Regionales Handwerk : Mit Vertrauen zurück in die Normalität

Die rund 7000 Handwerksbetriebe sind bisher mehr oder weniger glimpflich durch die Corona-Krise gekommen. Dennoch hofft die Wirtschaft, dass die Geschäfte wieder in ruhigeres Fahrwasser kommen.

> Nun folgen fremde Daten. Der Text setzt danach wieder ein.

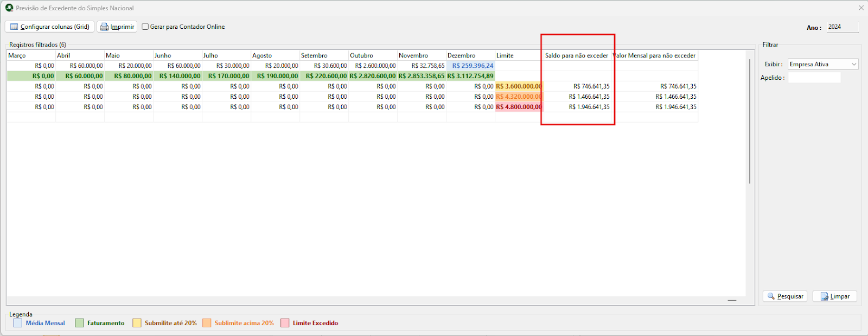Click the yellow Sublimite até 20% swatch
Viewport: 868px width, 336px height.
[x=137, y=323]
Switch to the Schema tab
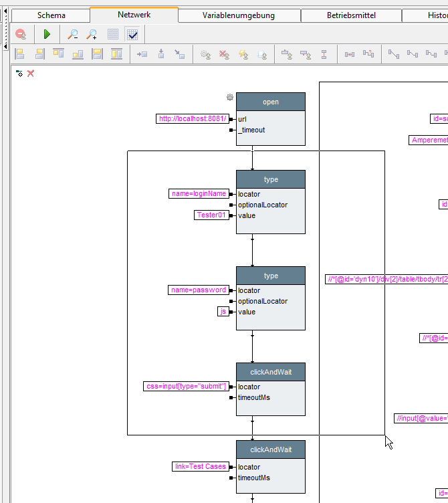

Nichts wünschen sich die Verantwortlichen der Handwerkskammer Trier (HWK) so sehr, wie eine schnelle Rückkehr in die Normalität. Ein Stück Alltagsgeschäft kehrt am 4. Mai in die Kammer zurück. Dann werden die Werkstätten im neuen Bildungszentrum wieder mit Leben erfüllt. Aus diesem Grund haben Handwerkspräsident Rudi Müller, HWK-Hauptgeschäftsführer Axel Bettendorf und HWK-Geschäftsführer Matthias Schwalbach auch das neue BTZ gewählt, um ihre Botschaft anzubringen: „Wir lassen uns von Corona nicht ins Handwerk pfuschen. Wir wissen, was wir tun,“ zitiert Präsident Müller eine Handwerkskampagne.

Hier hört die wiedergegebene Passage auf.